Le patrimoine musical judéo-marocain a résonné dimanche soir à Paris lors d’un Concert de la paix et de la fraternité organisé à l’occasion de la Fête de la musique. La soirée, portée par l’Association culturelle israélite de Créteil en partenariat avec l’ambassade du Royaume en France, a réuni un public nombreux autour d’un répertoire où se croisent mémoire, spiritualité et vivre-ensemble.
Les artistes marocains Pinhas Cohen, Moshé Barshishat et Faysel Benhaddou ont animé ce rendez-vous, placé sous le signe du dialogue entre les cultures et les confessions. Malgré la chaleur, les participants ont accompagné les chanteurs sur plusieurs airs issus des répertoires chaâbi et arabo-andalou, dans une atmosphère chaleureuse et fraternelle.
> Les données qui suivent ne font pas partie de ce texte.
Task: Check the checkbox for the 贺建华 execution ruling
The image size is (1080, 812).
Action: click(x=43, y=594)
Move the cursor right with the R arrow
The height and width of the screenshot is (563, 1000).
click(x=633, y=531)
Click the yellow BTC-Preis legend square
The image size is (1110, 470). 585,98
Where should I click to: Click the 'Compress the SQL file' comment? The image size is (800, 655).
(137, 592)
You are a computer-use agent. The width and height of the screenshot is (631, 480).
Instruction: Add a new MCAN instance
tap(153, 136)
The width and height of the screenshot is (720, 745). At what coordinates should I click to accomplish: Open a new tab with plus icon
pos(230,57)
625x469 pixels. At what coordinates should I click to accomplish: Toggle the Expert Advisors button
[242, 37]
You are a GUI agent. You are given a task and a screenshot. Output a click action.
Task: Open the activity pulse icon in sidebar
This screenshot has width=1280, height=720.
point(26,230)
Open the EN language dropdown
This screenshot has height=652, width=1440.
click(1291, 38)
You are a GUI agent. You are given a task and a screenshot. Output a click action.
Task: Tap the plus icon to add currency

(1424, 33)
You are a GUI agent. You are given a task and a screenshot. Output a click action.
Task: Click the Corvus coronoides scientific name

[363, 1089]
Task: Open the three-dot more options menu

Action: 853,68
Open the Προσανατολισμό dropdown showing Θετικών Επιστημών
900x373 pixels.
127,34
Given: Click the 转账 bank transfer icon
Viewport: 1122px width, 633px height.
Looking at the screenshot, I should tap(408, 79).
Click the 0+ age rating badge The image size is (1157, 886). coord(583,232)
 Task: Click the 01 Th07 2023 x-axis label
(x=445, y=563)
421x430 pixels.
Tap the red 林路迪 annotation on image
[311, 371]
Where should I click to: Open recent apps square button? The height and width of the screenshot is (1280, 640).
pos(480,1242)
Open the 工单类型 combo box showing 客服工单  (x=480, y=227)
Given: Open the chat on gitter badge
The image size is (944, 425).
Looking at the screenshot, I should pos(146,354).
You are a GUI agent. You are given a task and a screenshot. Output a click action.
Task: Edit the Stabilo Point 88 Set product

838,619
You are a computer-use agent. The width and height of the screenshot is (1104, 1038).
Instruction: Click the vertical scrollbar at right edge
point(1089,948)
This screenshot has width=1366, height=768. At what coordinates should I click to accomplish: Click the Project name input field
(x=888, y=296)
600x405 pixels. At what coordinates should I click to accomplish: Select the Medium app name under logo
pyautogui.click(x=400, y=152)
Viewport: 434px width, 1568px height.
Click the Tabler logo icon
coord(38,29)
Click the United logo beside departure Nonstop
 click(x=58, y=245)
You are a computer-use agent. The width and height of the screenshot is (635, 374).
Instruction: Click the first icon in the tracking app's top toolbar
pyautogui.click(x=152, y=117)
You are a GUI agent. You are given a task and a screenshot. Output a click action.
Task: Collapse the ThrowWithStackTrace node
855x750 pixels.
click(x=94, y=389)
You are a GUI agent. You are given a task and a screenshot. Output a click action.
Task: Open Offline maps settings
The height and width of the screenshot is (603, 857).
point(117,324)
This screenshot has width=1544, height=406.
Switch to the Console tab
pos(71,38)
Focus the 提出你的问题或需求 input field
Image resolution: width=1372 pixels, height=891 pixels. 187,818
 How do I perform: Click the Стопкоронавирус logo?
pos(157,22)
Pour l’ambassadeure de S.M. le Roi Mohammed VI à Paris, Samira Sitaïl, cette soirée a mis en lumière des valeurs profondément ancrées dans l’identité marocaine. Elle a cité la fraternité, l’amitié, le respect mutuel et le vivre-ensemble, en soulignant que ces principes continuent de rassembler les Marocains, quels que soient leurs parcours, leurs origines ou leurs convictions.
La diplomate a également présenté ce concert comme un hymne à la paix, à la fraternité et au dialogue, reflet d’une société attachée à l’ouverture, à la tolérance et à la coexistence. Cette pluralité, a-t-elle relevé, constitue l’une des richesses du Maroc.
Le président de la communauté juive de Créteil, Albert El Harrar, a salué une initiative qui traduit, selon lui, l’esprit marocain fait de générosité, de partage et de convivialité. Il a rappelé la profondeur de l’héritage judéo-marocain et le vivre-ensemble séculaire entre juifs et musulmans dans le Royaume.
À travers la musique, cette soirée a donné corps à un message universel de paix. Les chants marocains, repris en chœur par le public, ont rappelé combien les traditions communes peuvent rester un espace de fraternité, de dialogue et d’espérance.